━━━ Records provided ━━━

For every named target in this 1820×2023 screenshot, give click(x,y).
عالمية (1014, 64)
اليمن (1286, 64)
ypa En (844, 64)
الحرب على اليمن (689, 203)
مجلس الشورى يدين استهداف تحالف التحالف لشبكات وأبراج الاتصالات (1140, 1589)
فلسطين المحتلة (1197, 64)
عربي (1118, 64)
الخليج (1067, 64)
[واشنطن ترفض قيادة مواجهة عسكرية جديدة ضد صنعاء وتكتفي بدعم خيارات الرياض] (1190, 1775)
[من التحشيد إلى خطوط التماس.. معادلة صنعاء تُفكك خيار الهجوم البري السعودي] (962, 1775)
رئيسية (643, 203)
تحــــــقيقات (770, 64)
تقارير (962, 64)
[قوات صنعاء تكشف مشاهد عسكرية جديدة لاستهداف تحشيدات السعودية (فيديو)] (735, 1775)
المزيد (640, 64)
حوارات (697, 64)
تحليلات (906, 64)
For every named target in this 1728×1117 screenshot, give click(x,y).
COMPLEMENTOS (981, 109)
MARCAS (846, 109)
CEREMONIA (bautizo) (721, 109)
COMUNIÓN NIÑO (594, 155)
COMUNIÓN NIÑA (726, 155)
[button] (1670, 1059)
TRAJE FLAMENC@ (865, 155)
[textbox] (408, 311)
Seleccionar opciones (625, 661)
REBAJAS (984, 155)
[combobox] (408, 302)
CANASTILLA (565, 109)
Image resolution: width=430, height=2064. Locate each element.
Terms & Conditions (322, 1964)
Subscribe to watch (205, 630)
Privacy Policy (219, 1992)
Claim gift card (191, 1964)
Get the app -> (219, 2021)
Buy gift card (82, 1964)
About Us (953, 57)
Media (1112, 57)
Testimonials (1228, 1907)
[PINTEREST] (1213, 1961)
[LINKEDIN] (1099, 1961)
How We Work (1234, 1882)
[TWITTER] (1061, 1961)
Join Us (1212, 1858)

━━━

= Assigned task =
Extract every line above that contains the word "target".

= Answer area =
For every named target in this 1820×2023 screenshot, give click(x,y).
For every named target in this 1728×1117 screenshot, give click(x,y).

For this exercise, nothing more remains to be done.